Il nodo si lega alla battaglia sulle preferenze. Forza Italia è stata chiara: la legge, così com’è uscita dalla Camera, è già considerata una buona soluzione e soprattutto evita di scivolare su un terreno di scontro permanente. Matteo Salvini è favorevole alle preferenze e al premio di maggioranza ma la Lega, attualmente terza forza della coalizione, preferisce non alimentare fratture. E poi c’è il calendario: modificare il testo al Senato impone una terza lettura parlamentare, con il rischio che la discussione si trascini per mesi, intrappolando così il governo in un dibattito tecnico proprio mentre dovrebbe concentrarsi su economia, manovra e prossime sfide politiche
Meloni non molla la presa: è una questione di principio e di carattere
Giorgia Meloni non ha ancora mollato la sua battaglia confermando, di fatto, la linea sulle preferenze: nessun passo indietro. Una questione identitaria, ma anche di principio e, come sussurrano i fedelissimi della Premier, di carattere. Giorgia Meloni è fatta così, vuole andare sino in fondo. Il messaggio politico è chiaro: Fratelli d’Italia vuole riportare gli elettori a scegliere i parlamentari, in contrasto a un sistema percepito come troppo distante dai cittadini e, nonostante l’inciampo alla Camera, non molla: “La legge è già ottima, ma può essere migliorata introducendo le preferenze”, ha spiegato Giovanni Donzelli. Nel partito di Giorgia Meloni cresce però la pressione: una nuova bocciatura potrebbe trasformarsi in un caso politico.

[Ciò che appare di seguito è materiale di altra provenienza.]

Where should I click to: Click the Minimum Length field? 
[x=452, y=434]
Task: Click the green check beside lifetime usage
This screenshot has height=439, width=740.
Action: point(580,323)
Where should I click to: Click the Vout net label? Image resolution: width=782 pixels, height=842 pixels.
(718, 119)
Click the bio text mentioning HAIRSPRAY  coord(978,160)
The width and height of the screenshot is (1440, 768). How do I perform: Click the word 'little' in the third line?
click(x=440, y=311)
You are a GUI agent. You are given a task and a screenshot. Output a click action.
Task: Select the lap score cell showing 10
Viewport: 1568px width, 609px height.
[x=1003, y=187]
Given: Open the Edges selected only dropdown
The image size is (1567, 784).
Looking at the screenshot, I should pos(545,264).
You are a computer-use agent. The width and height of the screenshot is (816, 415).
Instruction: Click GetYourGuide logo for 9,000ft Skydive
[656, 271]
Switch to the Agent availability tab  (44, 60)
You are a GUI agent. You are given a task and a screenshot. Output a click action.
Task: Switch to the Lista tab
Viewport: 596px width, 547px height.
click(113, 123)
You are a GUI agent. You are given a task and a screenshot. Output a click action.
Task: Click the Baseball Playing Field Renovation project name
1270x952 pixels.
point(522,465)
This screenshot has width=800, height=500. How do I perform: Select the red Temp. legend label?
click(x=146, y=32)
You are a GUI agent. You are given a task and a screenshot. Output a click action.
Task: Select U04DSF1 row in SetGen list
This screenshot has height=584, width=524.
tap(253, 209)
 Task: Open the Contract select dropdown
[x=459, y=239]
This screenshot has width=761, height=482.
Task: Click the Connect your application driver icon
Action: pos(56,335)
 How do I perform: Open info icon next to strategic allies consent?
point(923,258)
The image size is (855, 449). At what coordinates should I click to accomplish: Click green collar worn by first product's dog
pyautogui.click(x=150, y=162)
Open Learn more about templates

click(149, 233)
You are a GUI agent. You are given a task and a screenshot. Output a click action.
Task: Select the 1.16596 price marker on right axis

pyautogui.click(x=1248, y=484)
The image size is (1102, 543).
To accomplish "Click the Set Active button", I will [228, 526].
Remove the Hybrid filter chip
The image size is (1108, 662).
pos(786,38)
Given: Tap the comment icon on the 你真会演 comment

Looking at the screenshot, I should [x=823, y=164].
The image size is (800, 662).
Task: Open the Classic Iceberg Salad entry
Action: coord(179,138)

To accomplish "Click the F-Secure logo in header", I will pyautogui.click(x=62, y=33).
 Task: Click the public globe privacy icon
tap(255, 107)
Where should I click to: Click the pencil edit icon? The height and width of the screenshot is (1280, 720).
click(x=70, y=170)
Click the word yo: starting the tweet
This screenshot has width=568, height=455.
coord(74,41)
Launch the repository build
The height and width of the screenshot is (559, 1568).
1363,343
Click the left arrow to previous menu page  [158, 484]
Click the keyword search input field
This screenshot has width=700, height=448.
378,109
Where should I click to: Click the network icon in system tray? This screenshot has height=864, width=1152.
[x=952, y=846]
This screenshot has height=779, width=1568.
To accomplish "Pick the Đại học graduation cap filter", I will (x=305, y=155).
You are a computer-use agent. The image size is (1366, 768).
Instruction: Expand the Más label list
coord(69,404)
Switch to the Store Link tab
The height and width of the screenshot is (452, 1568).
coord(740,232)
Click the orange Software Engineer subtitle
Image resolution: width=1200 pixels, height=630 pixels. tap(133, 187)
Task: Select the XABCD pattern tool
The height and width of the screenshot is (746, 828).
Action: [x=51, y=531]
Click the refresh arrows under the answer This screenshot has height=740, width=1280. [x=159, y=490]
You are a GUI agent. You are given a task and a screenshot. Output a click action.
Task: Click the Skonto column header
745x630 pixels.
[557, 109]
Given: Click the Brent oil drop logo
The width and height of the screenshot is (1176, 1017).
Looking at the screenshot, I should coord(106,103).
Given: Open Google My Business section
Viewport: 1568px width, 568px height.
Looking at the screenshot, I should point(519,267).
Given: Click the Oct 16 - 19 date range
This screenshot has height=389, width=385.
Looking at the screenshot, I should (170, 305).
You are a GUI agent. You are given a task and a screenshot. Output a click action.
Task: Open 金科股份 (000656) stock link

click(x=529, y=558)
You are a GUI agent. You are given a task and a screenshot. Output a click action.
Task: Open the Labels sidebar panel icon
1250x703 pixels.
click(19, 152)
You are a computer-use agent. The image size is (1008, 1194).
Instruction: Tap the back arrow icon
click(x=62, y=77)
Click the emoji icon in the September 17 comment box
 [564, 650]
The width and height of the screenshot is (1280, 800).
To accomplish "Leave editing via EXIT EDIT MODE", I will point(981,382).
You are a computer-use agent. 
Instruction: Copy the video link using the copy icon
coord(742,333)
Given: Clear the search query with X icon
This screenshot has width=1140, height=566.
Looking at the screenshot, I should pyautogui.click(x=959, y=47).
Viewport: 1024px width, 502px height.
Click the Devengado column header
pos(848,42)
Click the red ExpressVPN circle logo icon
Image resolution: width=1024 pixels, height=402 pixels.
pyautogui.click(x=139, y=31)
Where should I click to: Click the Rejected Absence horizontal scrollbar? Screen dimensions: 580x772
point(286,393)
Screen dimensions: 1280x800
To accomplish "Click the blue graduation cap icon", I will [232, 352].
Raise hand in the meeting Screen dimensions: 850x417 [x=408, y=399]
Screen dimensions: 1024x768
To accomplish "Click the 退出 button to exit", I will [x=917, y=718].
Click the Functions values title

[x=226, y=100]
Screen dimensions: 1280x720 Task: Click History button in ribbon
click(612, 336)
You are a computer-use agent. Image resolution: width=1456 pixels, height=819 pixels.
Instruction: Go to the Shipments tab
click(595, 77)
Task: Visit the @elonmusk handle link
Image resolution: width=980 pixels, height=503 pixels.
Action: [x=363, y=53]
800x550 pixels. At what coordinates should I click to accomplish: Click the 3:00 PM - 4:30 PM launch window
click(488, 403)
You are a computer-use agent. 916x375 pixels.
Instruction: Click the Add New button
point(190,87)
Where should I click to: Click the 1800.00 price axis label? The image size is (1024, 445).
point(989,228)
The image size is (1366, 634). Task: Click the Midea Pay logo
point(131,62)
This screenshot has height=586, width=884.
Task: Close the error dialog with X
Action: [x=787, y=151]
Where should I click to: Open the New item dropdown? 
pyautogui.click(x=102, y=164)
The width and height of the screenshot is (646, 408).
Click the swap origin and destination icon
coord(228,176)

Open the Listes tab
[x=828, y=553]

La strategia: aspettare settembre e rilanciare rapporto con i cittadini

Con queste premesse, è inevitabile prendere tempo. Fratelli d’Italia, non a caso, sta preparando il terreno per sondare, come ogni estate, il rapporto diretto tra cittadini, partito e istituzioni, consolidandolo sulla base della battaglia alla “casta” che non vuole concedere al popolo il diritto di scelta. Strategia che secondo via della Scrofa potrebbe restituire al partito quella soglia del 30% utile a blindare la vittoria alle prossime elezioni, con o senza l’appoggio di Vannacci, con o senza l’appoggio di chi potrebbe sfilarsi in caso di alleanza con Futuro Nazionale. Intanto, palla in tribuna: la resa dei conti è rinviata a settembre, quando il clima, dentro e fuori dai Palazzi, sarà verosimilmente meno caldo.